Das hat überhaupt nichts mit "undifferenziert" zu tun, sondern das ist eine reine Definitionsfrage.
Da muss man auch nicht gleich beleidigend dem Diskussionspartner gegenüber werden.
Wenn man Gleichwertig im Sinne der Entscheidungsfreiheit, des Handlungsspielraumes und der Verantwortlichkeit für das eigene Tun versteht, ist sie im erzieherischen Kontext ganz klar nicht gegeben.
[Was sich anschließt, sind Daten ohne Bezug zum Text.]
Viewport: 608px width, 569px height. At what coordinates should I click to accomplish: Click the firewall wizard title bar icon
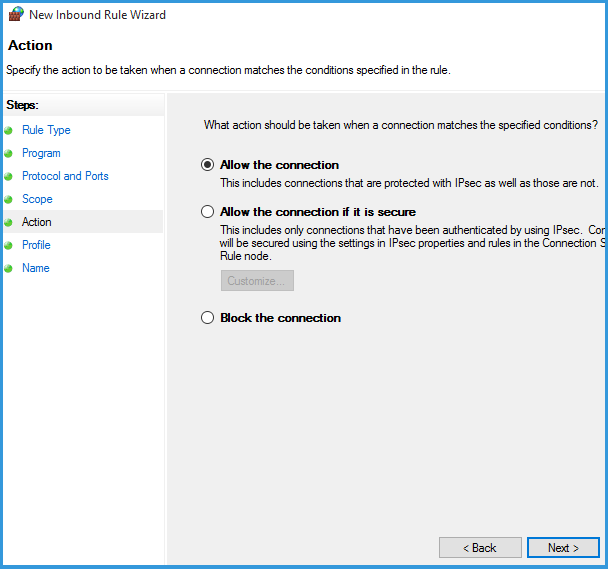[15, 15]
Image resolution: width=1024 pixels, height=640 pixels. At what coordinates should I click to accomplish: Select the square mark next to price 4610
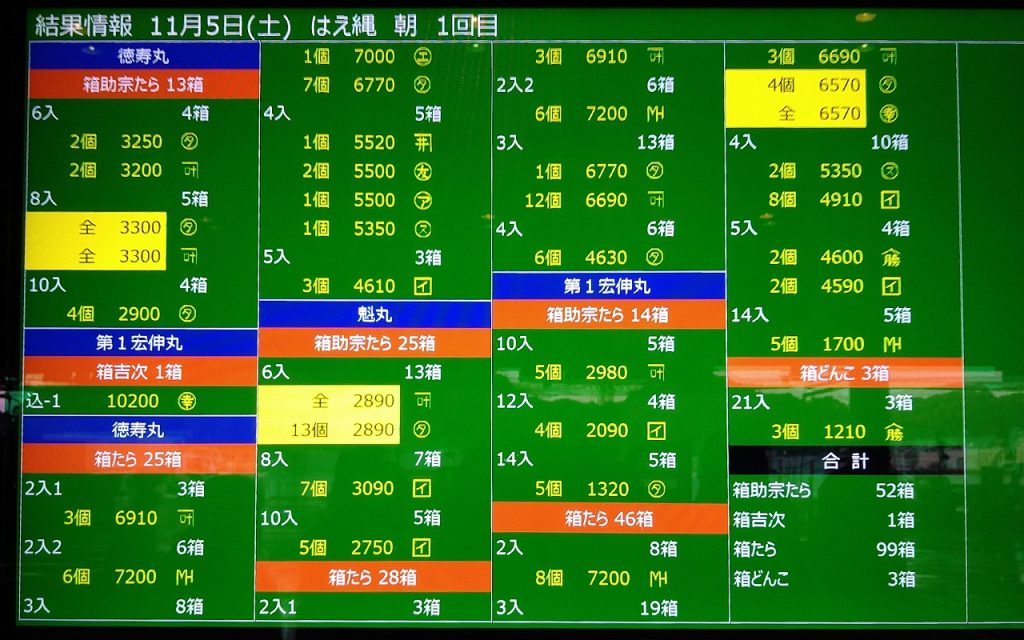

Das bestätigt auch dein Zitat, wenn es sagt, dass keine Gleichstellung vorhanden ist.
Sowohl Kinder/Jugendliche als auch Tiere gelten dementsprechend natürlich als unmündig, sie sind garnicht bzw nicht vollumfänglich für die Folgen ihrer Handlungen zur Verantwortung zu ziehen.
Bzw wenn jemand anders die Verantwortung an ihrer Statt trägt, ist das halt schlicht exakt das, was Unmündigkeit bedeutet.
"Würdig" ist auch nicht das Selbe wie "wertig" und es hilft nicht über die Tatsache hinweg, dass in asymmetrischen Beziehungen per Definitionem keine Gleichstellung (Gleichwertigkeit im obigen Sinne) der Beziehungspartner gegeben sein kann, auch wenn der Schutzbefohlene dem Schützling noch so viel Würde und Freiraum zugesteht.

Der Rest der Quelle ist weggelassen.